→ **TEXT PASSAGE**:

People underestimate how difficult it was to transfer money before Pix, even between local banks. The process was hard to use, it could take days and the fees were huge, depending on your bank. Pix solved all these problems.

What happens also is that many sellers provide discounts when using Pix, because you dodge the expensive fees charged not only by Visa and MasterCard, but the fees operators (banks, fintechs) charge to provide the infrastructure (PoS machines, financing for installments, etc, the last one being quite common in the country) to use these networks.

cassianoleal 5 hours ago | parent | next [-]

I worked in a bank in Brazil in the early 2000s. Bank transfers were always easy and relatively quick. At worst, transfers would happen overnight during a national event called bank compensation where all banks would sync up with the Central Bank.

Pix solved a bunch of problems and made all of the above quicker and easier, but Brazil has been at the forefront of banking systems for a long time.

augusto-moura 4 hours ago | parent [-]

We had TED, but it was not instant, nor was it free. It only worked on working hours and took a maximum of 1h, still better than American banks, though. QR Codes is also a big deal.

The deployment of PIX was also really well executed, if it took too much I'm 100% sure that Visa and Master would've made it worse. Being quick was a wise decision

cassianoleal 4 hours ago | parent [-]

> We had TED, but it was not instant, nor was it free.

→ **CHALLENGES**:
**a.** Answer these questions from the Pix thread, each on its own line:
(i) In what period did cassianoleal work in a bank in Brazil?
(ii) What was the longest a TED transfer could take?
(iii) Which two card networks charge the fees that sellers avoid with Pix?
**b.** Turn the paragraph of the Pix thread that begins "What happens also is that many sellers" into a short bulleted list that keeps its main facts.
**c.** List every problem with money transfers before Pix that the opening paragraph of the Pix thread names.

→ **SOURCE MATERIAL**:
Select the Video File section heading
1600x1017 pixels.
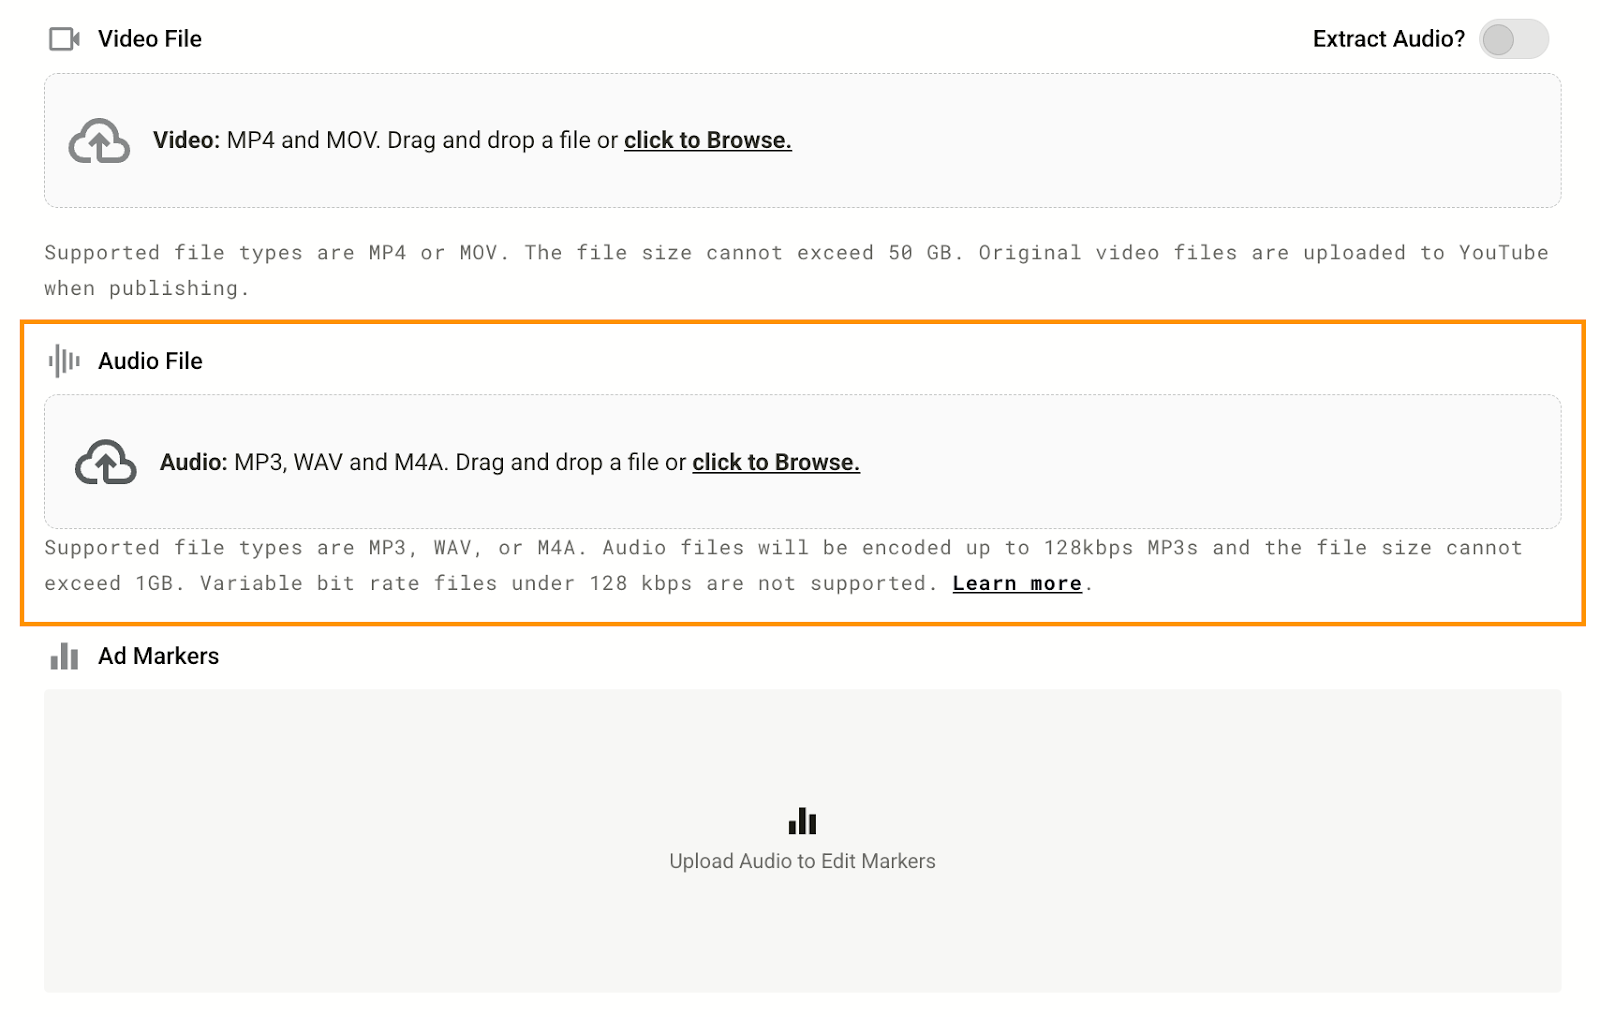click(x=150, y=39)
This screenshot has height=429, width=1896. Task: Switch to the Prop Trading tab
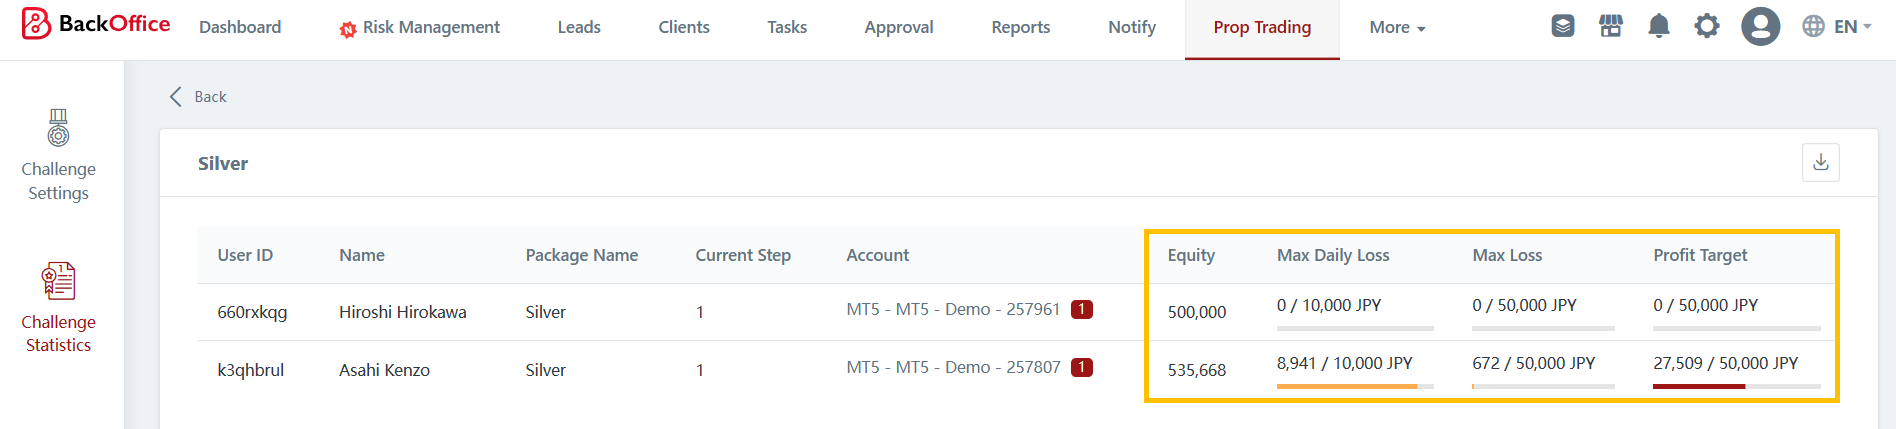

→ **EXERCISE SOLUTIONS**:
**a.**
(i) The early 2000s.
(ii) One hour.
(iii) Visa and MasterCard.

**b.**
- Many sellers give discounts for paying with Pix.
- Pix avoids the expensive fees charged by Visa and MasterCard.
- It also avoids the fees that operators such as banks and fintechs charge for the infrastructure to use these networks, including PoS machines and financing for installments.
- Installment financing is quite common in the country.

**c.**
- The process was hard to use.
- Transfers could take days.
- The fees were huge, depending on your bank.